Microgel-Based Smart Materials: How Do You Design a Microgel?

Abstract

Microgels, which are submicrometer- to micrometer-sized hydrogels, have been investigated for more than four decades and are now widely applied in modern advanced smart materials. The “smartness” of microgel-based materials is attributed to their material composition, cross-linking strategy, and responsiveness to stimuli. These characteristics are inherently influenced and constrained by the fabrication method, which, in turn, affects the properties of the resulting microgel particles. While numerous studies have reported on the applications of microgels, the translation of fundamental research findings into practical applications remains limited.

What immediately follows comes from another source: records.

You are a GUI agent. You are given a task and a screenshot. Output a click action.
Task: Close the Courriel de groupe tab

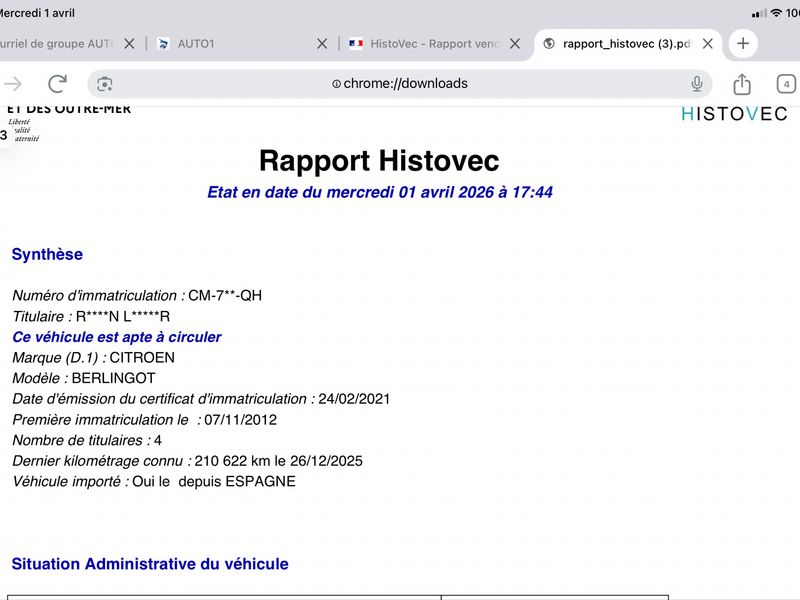[x=129, y=44]
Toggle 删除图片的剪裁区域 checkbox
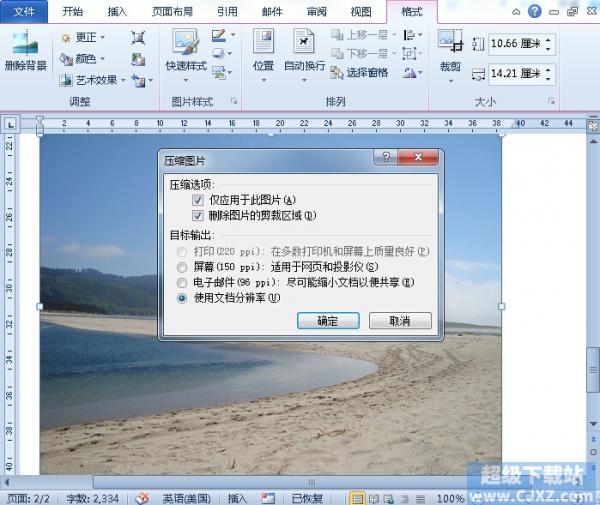The height and width of the screenshot is (505, 600). coord(200,215)
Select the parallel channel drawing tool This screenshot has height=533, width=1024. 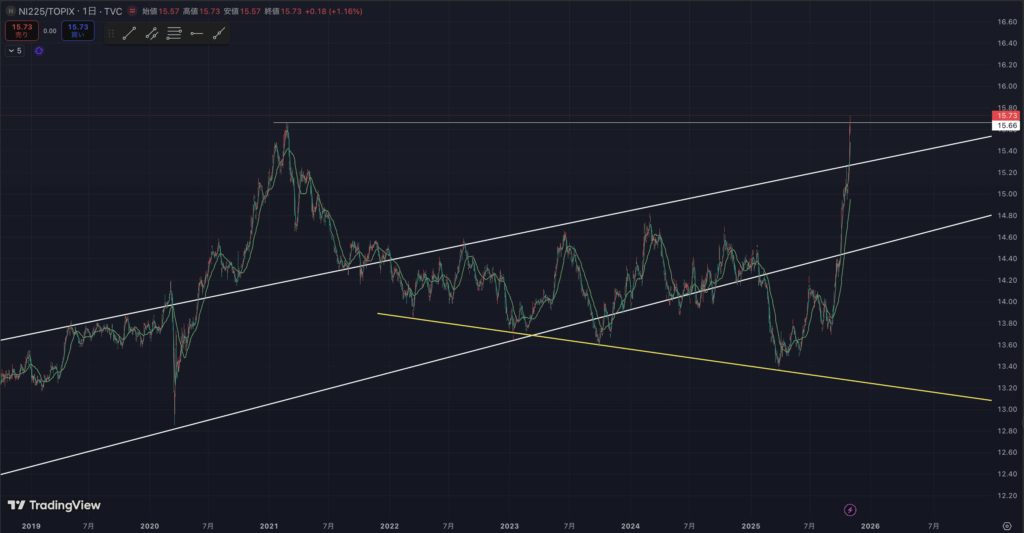(152, 33)
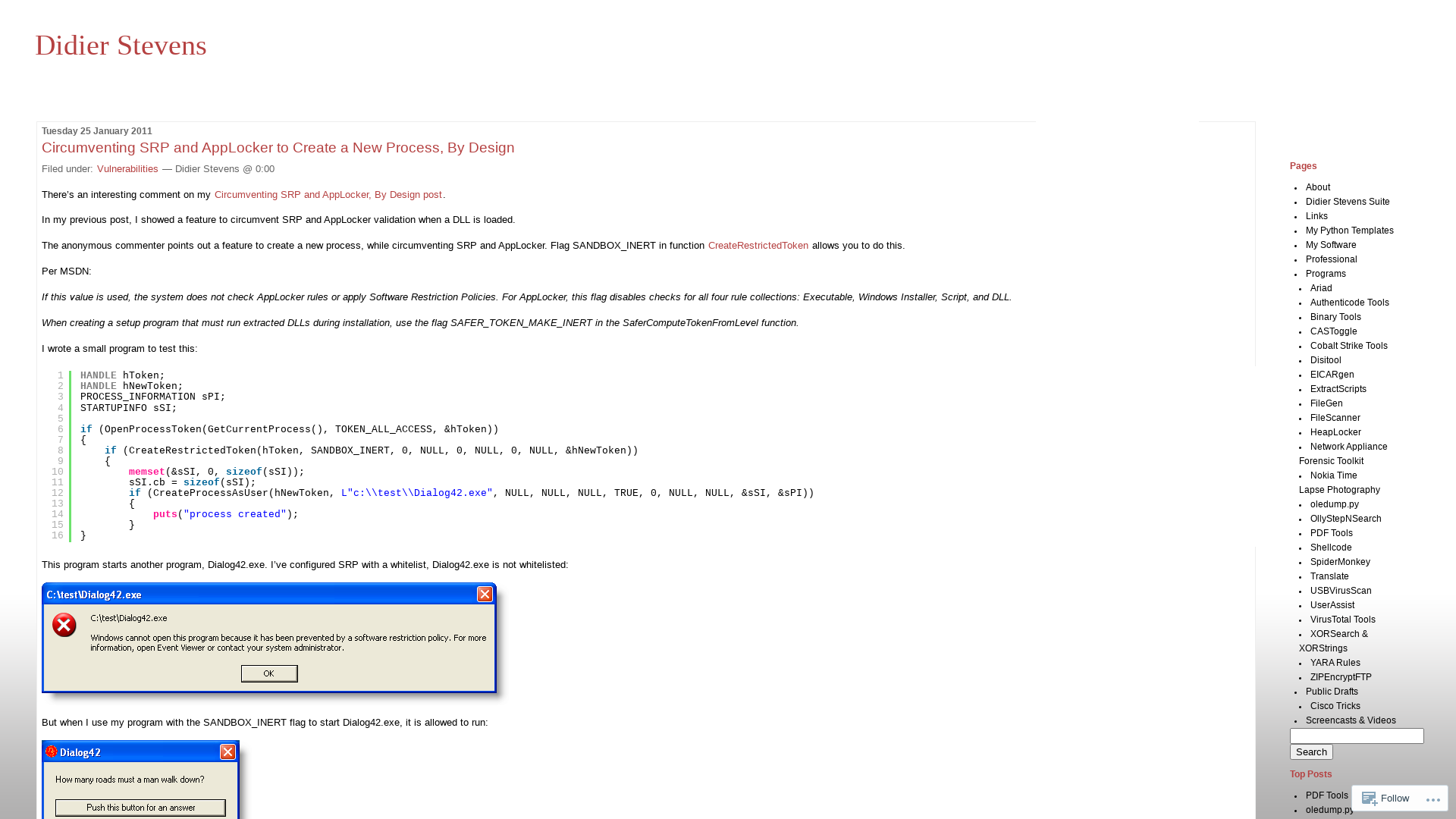Click the About page menu item
The width and height of the screenshot is (1456, 819).
(x=1318, y=187)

For example, while recent research in biomedical applications has focused on controlled and smart drug release based on novel environmentally responsive mechanisms, this Review highlights that the responsiveness still requires further refinement in terms of selectivity and precision. Moreover, the variety of drugs that can be used remains limited, and as this Review clarifies, microgel-based materials frequently do not possess adequate biocompatibility for biomedical applications. This Review initially summarizes the relationship between microgel synthesis techniques and their resulting properties. Furthermore, we observe that recent reports on the applications of microgels fall primarily into the categories of sensing, separation, biomedical applications, and additive manufacturing. These reports highlight recent advances in microgel applications; however, several challenges specific to each application area still need to be addressed. For instance, improving sensitivity and selectivity is a key concern in the sensing field. This Review identifies these challenges and proposes future directions for the advancement of microgel-based smart materials.